The data presented on Tuesday was extracted from the results of the test, which took place in March 2012 in Israel among a representative sample of 5,055 pupils from 172 schools across the country.

According to the figures, Israel’s achievement in reading is close to the Organization for Economic Cooperation and Development (OECD) average, while in other areas the gap is larger.

For the printed test, Israel ranks 40th in math, 33rd in reading and 40th in science.

For the computerized test, the country ranks 27th in math and 26th in reading.

Overall, from 2006 to 2012, Israel’s scores have increased by 24 points in math and 16 points in science. From 2002 to 2012, the reading scores have increased by 34 points.

In addition, the report showed that the rate of “excellent” students in Israel is similar to the OECD’s average. In reading, 10 percent of Israeli pupils were found to be excellent, compared to 8% on average in the rest of the OECD countries; in math the Israeli rate stands at 9%, compared to the OECD’s 12%; and in science, it stands at 6% in Israel vs. 8% in the OECD.
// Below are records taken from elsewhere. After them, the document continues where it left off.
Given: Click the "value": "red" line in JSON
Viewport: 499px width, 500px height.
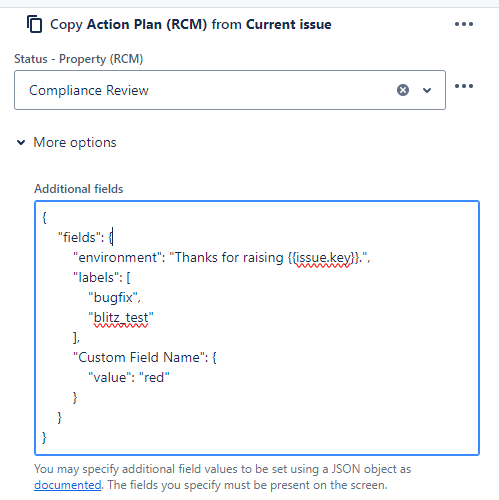Looking at the screenshot, I should pos(129,377).
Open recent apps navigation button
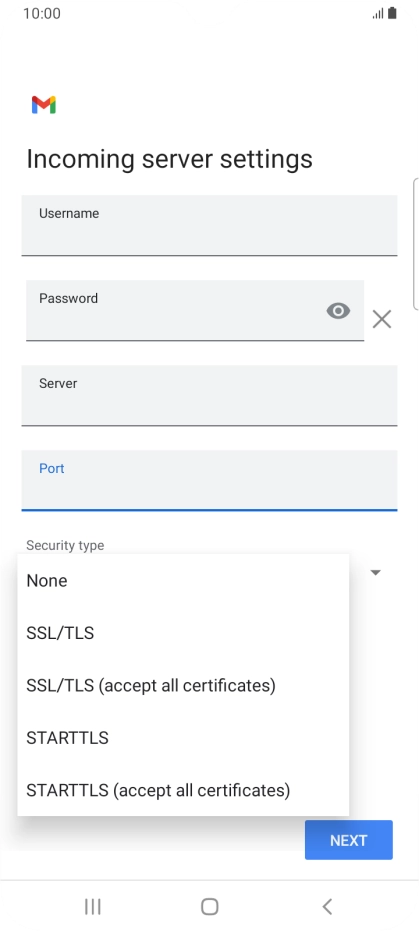The height and width of the screenshot is (932, 419). coord(93,906)
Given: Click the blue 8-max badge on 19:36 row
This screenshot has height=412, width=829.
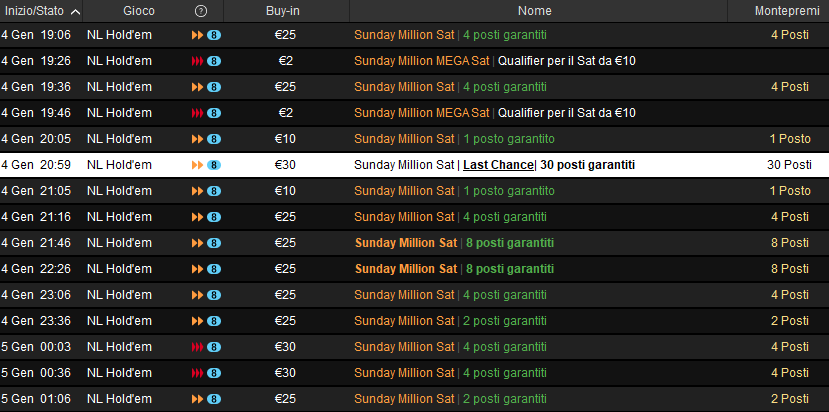Looking at the screenshot, I should (214, 87).
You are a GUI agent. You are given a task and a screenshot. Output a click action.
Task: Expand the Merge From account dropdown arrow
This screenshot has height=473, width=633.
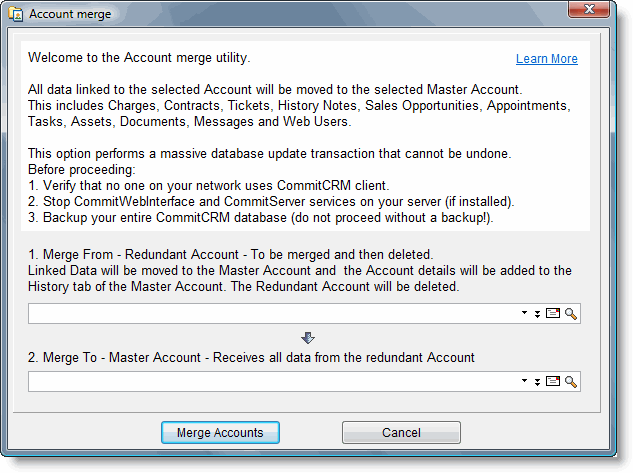click(x=525, y=314)
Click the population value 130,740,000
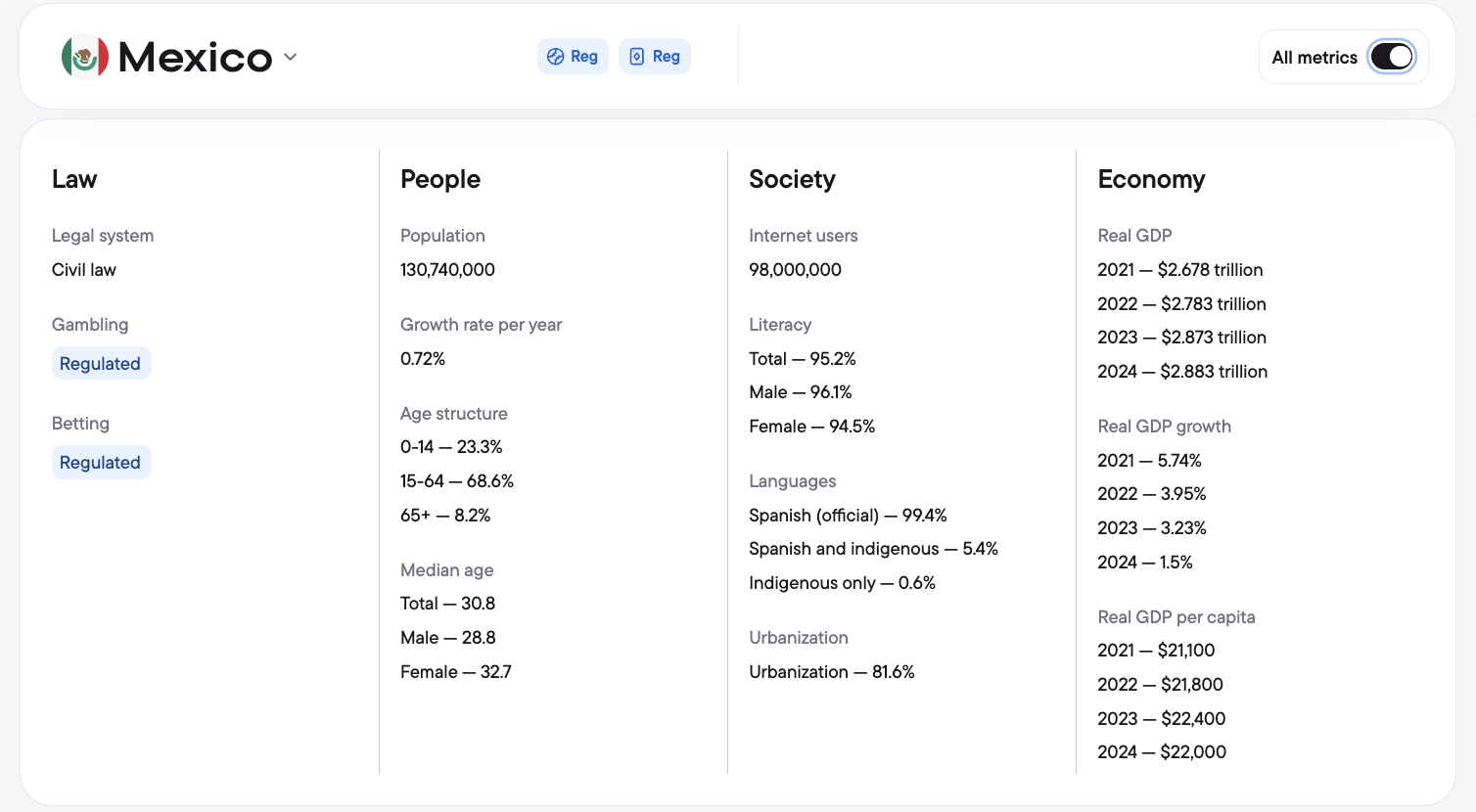The width and height of the screenshot is (1476, 812). (447, 270)
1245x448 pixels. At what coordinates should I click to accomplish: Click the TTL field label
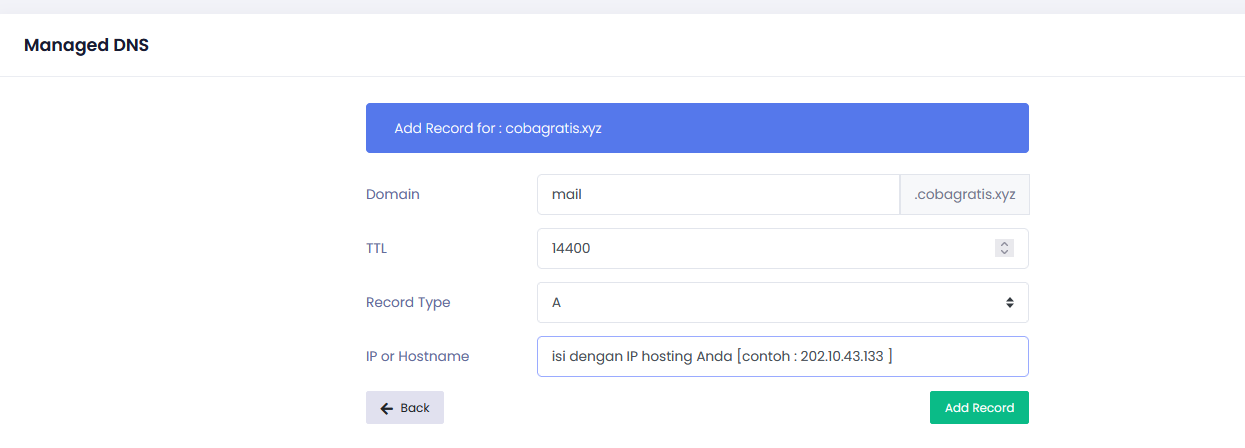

The rate of weaker students, on the other hand, was higher in Israel than in the rest of the OECD countries. Some 24% of Israeli students who took the exam were considered ‘weak’ in reading, compared to only 17% in the rest of the OECD. In math the Israeli rate stood at 34%, compared to 23% in the OECD.

In science, the rate was 29% in Israel and 18% in the rest of the participating countries.

Moreover, in all areas tested, Israel shows the largest range of grades in the world.

Significant gaps in achievements were recorded between students from different socioeconomic backgrounds, more specifically between Arabic speaking students and their Hebrew-speaking counterparts.

On the computerized part of the test, a gap of 92 points in favor of Hebrew speakers was recorded.

Moreover, the rate of weak students among Arabic speaking pupils was 67%, compared to only 31% for Hebrew-speakers.

Almost no excellent students were found among Arabic speakers.